John Minns was once reading to his wife a letter which he had received from his sister in England, in which the following passage occurred:--"Give my love to poor sister." On hearing this, poor Rosette was overcome with gratitude and astonishment, to find that a female, of another complexion than her own, could not only love her, but was willing to acknowledge her as a sister - at hearing which she broke out into tears.

John Minns was employed by the Government, as baker to the King's troops, and was much respected in the island. The authorities there had regard to those religious scruples, which he was known to entertain, as respects fighting and swearing. He was never required to take an oath, or to do military duty, although the law then required every man to bear arms, and to be prepared to be called out, on military service. Free persons of Colour were subjected to many privations and indignities, and liable, without clear proof of title to freedom, to be reduced to Slavery. It was a practice with John Minns, in order to make their title to freedom beyond dispute or cavil, to buy a piece of freehold for each of his children, soon after they were born, taking care to have it legally registered in the name of the child.
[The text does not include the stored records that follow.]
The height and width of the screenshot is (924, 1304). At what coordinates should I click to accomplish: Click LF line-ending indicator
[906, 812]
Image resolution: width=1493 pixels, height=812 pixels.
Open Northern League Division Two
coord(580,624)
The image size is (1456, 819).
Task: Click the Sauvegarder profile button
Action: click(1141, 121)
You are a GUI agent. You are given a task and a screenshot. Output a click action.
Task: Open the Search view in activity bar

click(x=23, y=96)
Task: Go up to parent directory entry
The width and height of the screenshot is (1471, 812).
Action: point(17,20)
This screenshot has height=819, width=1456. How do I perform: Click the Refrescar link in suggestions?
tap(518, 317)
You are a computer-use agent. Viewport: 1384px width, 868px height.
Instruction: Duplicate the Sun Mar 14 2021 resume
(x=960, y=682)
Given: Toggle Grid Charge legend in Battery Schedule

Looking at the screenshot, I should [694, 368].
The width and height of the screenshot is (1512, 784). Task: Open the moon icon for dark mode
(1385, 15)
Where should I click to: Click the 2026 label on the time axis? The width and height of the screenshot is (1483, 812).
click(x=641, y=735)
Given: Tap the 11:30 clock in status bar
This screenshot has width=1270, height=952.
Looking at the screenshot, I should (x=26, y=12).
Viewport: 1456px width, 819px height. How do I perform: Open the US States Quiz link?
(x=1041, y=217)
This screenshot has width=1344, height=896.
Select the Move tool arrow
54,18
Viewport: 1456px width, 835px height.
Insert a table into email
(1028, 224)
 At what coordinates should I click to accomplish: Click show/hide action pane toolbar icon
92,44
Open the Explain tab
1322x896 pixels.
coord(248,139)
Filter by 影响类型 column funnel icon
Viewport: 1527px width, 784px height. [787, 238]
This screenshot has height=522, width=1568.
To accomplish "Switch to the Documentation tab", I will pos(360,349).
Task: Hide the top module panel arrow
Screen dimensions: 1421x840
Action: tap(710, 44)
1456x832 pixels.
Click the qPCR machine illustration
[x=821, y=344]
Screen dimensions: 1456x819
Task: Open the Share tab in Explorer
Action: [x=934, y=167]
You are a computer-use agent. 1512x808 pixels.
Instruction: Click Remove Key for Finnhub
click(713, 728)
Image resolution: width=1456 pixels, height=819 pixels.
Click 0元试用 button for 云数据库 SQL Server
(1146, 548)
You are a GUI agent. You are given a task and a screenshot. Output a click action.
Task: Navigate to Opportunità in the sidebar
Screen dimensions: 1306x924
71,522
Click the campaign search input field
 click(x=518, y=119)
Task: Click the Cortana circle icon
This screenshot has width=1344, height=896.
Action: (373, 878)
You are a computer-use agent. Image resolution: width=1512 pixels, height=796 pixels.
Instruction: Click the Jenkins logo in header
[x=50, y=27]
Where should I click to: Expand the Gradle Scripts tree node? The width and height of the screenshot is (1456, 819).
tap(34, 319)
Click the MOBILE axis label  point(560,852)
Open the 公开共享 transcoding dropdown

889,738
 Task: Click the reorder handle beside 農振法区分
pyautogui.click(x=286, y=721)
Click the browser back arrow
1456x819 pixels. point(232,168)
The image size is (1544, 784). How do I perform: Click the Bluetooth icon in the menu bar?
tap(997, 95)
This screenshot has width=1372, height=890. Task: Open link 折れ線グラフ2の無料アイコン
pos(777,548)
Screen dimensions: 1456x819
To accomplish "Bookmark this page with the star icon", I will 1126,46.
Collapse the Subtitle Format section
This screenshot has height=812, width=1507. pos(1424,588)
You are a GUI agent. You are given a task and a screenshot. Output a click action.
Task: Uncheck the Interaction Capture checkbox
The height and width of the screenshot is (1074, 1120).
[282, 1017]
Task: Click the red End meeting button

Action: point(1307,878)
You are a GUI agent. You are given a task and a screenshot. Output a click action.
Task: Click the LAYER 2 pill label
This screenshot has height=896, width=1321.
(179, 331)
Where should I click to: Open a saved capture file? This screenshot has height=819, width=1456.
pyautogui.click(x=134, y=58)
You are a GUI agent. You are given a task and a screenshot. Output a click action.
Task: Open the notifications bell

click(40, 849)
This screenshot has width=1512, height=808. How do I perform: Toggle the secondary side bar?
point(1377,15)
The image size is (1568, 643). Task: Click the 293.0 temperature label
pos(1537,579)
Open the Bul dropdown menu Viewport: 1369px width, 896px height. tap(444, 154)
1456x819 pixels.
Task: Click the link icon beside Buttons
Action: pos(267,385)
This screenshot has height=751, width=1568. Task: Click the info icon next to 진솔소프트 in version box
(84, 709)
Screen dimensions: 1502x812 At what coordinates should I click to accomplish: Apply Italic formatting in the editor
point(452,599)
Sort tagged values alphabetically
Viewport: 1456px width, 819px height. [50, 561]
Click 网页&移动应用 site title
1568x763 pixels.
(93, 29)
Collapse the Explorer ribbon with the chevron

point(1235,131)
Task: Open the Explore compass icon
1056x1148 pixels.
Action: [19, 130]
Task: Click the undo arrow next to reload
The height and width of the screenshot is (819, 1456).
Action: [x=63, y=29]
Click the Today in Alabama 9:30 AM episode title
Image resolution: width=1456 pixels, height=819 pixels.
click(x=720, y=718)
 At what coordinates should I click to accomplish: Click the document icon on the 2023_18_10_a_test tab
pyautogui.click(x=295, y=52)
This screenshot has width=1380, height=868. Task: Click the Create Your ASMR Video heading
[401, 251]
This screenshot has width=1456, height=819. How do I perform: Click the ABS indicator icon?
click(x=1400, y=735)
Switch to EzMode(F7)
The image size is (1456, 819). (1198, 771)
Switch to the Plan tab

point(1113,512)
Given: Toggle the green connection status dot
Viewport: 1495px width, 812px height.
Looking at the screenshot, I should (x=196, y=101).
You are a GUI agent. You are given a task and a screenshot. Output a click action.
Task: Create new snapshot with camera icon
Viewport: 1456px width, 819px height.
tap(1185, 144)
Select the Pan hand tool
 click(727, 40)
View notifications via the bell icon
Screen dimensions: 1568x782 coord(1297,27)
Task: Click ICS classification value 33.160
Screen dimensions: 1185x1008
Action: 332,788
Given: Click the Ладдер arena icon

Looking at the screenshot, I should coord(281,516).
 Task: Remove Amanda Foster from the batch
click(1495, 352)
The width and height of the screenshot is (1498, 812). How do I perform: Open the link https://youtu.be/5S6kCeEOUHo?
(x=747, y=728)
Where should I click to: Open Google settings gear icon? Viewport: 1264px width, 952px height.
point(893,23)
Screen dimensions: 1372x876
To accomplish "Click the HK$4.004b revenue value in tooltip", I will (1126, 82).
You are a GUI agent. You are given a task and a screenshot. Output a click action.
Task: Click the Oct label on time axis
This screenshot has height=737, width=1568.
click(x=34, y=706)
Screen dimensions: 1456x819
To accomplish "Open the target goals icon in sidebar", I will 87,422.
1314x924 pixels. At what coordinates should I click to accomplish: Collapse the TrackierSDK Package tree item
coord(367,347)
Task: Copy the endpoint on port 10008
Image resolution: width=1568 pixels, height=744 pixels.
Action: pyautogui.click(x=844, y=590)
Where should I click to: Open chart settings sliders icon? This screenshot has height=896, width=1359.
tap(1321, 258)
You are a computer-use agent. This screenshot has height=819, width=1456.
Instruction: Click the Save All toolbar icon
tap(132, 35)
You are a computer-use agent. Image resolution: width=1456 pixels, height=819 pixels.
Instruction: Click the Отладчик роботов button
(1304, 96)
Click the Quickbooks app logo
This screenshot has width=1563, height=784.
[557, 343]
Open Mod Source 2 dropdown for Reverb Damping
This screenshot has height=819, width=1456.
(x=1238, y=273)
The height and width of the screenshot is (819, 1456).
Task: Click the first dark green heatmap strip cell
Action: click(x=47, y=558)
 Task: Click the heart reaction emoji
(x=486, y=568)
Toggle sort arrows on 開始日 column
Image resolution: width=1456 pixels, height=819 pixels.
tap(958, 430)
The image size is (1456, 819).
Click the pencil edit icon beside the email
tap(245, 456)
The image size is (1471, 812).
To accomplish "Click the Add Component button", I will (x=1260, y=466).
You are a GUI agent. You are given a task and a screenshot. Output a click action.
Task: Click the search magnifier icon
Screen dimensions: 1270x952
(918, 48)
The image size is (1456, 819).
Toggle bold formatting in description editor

Two of his sons (Men of Colour) were educated in England, and were persons of considerable talent; they employed their pen in remonstrating against the unjust restrictions to which the free people of colour were then subject. They were not only debarred the franchise, but their oath, when opposed to the word of a White man, was not regarded in any of the courts of justice, which exposed them to much vexation, and pecuniary loss, from unprincipled and litigious persons. Such has been the reformation of late years in the jurisprudence of these islands, that Free Persons of Colour are admitted to all the rights of citizenship. It is understood that these two individuals are now in office under the Government, and one of them in the commission of the peace.